Connerney and colleagues produced the new magnetic field model from measurements made during eight orbits of Jupiter. From those, they derived maps of the magnetic field at the surface and in the region below the surface where the dynamo is thought to originate. Because Jupiter is a gas giant, "surface" is defined as one Jupiter radius, which is about 44,400 miles (71,450 kilometers).
These maps provide an extraordinary advancement in current knowledge and will guide the science team in planning the spacecraft's remaining observations.
"We're finding that Jupiter's magnetic field is unlike anything previously imagined,"said Connerney. "Juno's investigations of the magnetic environment at Jupiter represent the beginning of a new era in the studies of planetary dynamos."
The map Connerney's team made of the dynamo source region revealed unexpected irregularities, regions of surprising magnetic field intensity, and that Jupiter's magnetic field is more complex in the northern hemisphere than in the southern hemisphere. About halfway between the equator and the north pole lies an area where the magnetic field is intense and positive. It is flanked by areas that are less intense and negative. In the southern hemisphere, however, the magnetic field is consistently negative, becoming more and more intense from the equator to the pole.
The researchers are still figuring out why they would see these differences in a rotating planet that's generally thought of as more-or-less fluid.
"Juno is only about one third the way through its planed mapping mission and already we are beginning to discover hints on how Jupiter's dynamo works," said Connerney. "The team is really anxious to see the data from our remaining orbits."
Juno has logged nearly 122 million miles (200 million kilometers) to complete those 11 science passes since entering Jupiter's orbit on July 4, 2016. Juno's 12th science pass will be on May 24.

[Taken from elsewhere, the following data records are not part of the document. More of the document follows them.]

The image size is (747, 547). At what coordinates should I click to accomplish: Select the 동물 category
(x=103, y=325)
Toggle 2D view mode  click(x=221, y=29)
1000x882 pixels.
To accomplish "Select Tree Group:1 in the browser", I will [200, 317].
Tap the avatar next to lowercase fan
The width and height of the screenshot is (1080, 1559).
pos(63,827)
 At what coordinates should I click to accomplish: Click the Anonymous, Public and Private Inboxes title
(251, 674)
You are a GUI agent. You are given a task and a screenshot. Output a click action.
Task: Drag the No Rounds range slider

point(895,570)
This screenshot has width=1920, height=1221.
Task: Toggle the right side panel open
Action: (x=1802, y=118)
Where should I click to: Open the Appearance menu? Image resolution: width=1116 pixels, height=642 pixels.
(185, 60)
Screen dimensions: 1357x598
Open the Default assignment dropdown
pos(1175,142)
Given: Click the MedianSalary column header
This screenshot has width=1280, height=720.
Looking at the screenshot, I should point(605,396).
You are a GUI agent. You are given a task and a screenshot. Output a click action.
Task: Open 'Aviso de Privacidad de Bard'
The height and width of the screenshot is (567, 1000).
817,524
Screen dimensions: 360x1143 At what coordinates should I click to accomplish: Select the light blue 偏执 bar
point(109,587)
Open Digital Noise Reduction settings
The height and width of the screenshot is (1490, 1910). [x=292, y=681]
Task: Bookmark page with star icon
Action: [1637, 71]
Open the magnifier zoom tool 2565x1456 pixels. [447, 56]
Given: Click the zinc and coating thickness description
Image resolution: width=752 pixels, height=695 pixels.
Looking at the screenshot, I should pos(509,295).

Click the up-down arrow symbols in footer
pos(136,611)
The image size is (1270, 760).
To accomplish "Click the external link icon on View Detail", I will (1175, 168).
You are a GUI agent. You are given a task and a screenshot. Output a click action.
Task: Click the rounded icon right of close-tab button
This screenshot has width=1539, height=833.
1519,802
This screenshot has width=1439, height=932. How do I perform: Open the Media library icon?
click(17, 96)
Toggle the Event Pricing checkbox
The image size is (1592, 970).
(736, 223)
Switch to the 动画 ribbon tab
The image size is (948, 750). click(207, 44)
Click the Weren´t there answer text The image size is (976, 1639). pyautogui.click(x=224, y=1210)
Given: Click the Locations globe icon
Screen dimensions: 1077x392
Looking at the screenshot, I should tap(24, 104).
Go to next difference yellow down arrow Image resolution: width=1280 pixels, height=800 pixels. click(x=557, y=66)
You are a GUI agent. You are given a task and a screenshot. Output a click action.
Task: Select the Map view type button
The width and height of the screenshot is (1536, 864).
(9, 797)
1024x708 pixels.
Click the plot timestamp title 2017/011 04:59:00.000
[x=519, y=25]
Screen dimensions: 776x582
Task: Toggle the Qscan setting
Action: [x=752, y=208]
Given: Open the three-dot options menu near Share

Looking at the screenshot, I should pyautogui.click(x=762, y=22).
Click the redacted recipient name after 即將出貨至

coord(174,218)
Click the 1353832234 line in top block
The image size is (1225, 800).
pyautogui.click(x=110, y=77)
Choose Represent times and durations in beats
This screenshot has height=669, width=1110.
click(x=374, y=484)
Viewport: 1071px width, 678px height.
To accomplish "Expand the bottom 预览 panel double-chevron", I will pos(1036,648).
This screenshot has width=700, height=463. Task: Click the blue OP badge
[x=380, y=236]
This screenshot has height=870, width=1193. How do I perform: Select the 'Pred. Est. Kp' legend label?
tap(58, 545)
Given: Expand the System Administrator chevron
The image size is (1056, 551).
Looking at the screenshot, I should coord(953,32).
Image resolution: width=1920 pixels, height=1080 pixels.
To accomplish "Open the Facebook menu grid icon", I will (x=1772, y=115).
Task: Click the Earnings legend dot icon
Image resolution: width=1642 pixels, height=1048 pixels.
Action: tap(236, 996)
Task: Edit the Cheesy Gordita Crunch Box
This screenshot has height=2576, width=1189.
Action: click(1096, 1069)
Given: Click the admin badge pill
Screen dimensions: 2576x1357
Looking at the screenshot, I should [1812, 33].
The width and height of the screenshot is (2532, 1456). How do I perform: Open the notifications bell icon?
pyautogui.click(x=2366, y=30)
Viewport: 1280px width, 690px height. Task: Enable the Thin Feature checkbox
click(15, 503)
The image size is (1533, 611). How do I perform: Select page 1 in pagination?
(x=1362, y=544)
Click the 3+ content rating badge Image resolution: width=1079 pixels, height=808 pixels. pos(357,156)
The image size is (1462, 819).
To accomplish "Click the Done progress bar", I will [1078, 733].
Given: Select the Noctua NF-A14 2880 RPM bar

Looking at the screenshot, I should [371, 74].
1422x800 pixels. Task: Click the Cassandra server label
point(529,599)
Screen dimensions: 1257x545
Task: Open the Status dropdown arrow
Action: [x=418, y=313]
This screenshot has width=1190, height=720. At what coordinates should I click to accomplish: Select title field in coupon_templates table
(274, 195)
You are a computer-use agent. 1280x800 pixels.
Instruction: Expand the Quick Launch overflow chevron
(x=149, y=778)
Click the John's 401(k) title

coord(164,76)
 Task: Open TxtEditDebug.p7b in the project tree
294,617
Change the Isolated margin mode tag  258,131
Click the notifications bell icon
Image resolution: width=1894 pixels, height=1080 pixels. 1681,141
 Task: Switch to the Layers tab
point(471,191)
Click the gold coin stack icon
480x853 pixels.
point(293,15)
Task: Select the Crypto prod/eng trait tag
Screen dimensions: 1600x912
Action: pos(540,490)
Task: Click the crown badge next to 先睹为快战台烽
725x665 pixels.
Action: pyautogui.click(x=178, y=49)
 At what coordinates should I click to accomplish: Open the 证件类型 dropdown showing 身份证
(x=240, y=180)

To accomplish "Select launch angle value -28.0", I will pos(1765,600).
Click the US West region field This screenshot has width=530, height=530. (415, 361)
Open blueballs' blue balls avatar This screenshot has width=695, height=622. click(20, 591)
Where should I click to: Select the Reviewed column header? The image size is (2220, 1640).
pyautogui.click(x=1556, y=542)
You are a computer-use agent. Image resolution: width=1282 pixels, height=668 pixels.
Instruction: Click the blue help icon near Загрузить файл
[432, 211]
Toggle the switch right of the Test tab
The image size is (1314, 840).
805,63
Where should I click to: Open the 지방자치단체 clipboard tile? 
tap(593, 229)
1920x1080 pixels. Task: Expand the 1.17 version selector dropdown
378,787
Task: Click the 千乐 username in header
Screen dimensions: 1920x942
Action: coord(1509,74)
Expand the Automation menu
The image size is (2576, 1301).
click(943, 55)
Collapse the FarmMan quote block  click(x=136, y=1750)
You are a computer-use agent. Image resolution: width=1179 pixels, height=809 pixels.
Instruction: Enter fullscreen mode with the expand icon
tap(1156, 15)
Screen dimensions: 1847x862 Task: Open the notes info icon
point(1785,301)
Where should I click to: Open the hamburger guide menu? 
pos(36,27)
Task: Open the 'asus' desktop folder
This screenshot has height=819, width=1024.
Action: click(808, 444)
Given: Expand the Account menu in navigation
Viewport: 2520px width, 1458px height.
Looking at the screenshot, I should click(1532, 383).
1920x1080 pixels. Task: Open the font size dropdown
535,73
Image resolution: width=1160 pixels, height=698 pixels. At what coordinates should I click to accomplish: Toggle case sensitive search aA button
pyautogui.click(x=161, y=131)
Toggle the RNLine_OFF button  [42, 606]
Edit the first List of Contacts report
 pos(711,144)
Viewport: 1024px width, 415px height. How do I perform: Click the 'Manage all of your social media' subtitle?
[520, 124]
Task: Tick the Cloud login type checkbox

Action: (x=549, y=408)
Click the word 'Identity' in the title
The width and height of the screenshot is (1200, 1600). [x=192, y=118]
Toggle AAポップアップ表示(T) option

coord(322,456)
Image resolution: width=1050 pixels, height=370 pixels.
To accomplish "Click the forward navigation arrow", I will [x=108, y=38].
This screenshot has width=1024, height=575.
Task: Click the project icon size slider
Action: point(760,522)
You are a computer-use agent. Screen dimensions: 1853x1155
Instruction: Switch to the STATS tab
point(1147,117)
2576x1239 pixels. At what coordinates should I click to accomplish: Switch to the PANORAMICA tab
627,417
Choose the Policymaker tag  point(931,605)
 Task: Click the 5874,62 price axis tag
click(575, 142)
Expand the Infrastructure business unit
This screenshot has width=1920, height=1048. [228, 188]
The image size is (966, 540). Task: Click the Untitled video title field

NASA's Jet Propulsion Laboratory, Pasadena, California, manages the Juno mission for the principal investigator, Scott Bolton, of the Southwest Research Institute in San Antonio. Juno is part of NASA's New Frontiers Program, which is managed at NASA's Marshall Space Flight Center in Huntsville, Alabama, for NASA's Science Mission Directorate. The Italian Space Agency (ASI), contributed two instruments, a Ka-band frequency translator (KaT) and the Jovian Infrared Auroral Mapper (JIRAM). Lockheed Martin Space, Denver, built the spacecraft.